Sözcü Çelik’in açıklamalarından satır başları;
-Gündemde önemli bir konu var. Hepimizin vicdanında karşılık bulan. Diyarbakır’daki annelerin çocuklarına kavuşmak için başlattıkları mücadele. Bu sıkıntıyı tüm dünya görüyor. Bunu ne kadar siyasi olarak anlatsanız, analizlerle ortaya koysanız da annelerin isyanının yerini tutamaz. Türkiye’deki her gelişmeye geniş geniş yer verenlerin, bu annelere sessiz kalması dikkat çekicidir. Türkiye çok uzun zamandır terörle mücadele etmektedir. Devlet bununla mücadele ediyor. Burada yapılması gereken bu vicdani hassasiyetin yanında olmaktır.
– Annelerin ortaya koyduğu yaklaşım dünya üzerinde teröre karşı yükselen en güçlü sestir. Buradaki annelerden bir tanesi “Kendi çocukları için en iyi hayatları isteyenlerin, bizim çocuklarımıza dağı uygun görmeleri” ifadesini kullandı.
– Bu dönemin bir reform dönemi olacağını sayın cumhurbakanımız söylemişti. Bu dönem askerlik kanunuyla başladı.
– Yargı reformu AB ile ilişkilerimizin güçlenmesi için pek çok maddeyi kapsamaktadır. Grup Başkanımız açıkladı. Yargı Reformu büyük ihtimalle Ekim ayında Meclis gündemine gelecek.

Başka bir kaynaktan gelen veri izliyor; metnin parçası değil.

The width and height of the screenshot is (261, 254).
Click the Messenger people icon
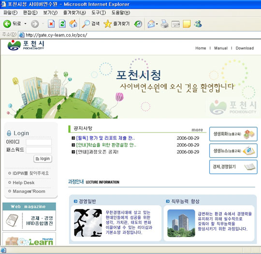pos(198,24)
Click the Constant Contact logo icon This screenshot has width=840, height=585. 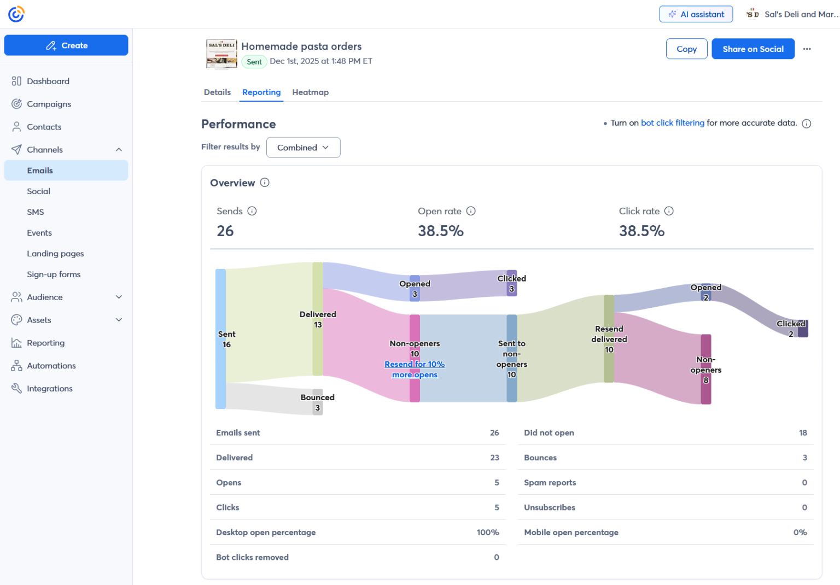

– İdlible ilgili kararlar Soçi’de alındı fakat rejim defalarca ihlal etti. 600 bin kişinin üzerinde insan yerinden edildi. Yeniden kontrol altına alınması için Türkiye gerek Rusya’yla gerek diğer ülkelerle çalışmayı sürdürüyor.
– Cumhurbaşkanımız yıllar evvel Suriye’nin kuzeyinde bir güvenli bölge kurulmasını söylemişti. Ancak gerçekleşmedi. Bır kısım ülkeler göçle ilgili çözüm yolları üretirken bazıları onları ölüme terk ettiler. Mülteciler için çözüm güvenli bölge oluşturulmasıdır.
– Türkiye – ABD ilişkileri gündemden düşmüyor. Suriye’nin kuzeiyle ilgili gelişmeler hakkında anlaşamadığımız pek çok konu var buna rağmen bütüm bu meseleler kapsamlı bir müzakere süreciyle halledilmeye çalışılıyor.
-Cumhurbaşkanımızın da söylediği gibi Türkiye güvenli bölgeyle ilgili önüne bir tablo gelmezse iki hafta içinde adım atacaktır. Türkiye bunu müttefiklkeriyle beraber yapmak istiyor ama bu mümkün olmadığı durumlarda Türkiye adım atma kapasitesine sahiptir.
– ABD başkanıyla AB liderleri arasındaki NATO’ya katkı arasındaki tartışmalar var. Türkiye’nin NATO üyeliğini tartışmaya açmak uluslararası barış konusunda tutarlı bir yaklaşıma sahip olmamaktır.
– Bir takım kişilerin Türkiye’nin aldığı özgür karar karşısında, NATO üyeliğini sorgulaması basiretsizliğini görüyoruz. Türkiye NATO içinde taahhütlerini
en iyi şekilde yerine getiren ülkedir. Ama NATO’nun imkanlarından bu paralelde yararlanması söz konusu olmamaktadır.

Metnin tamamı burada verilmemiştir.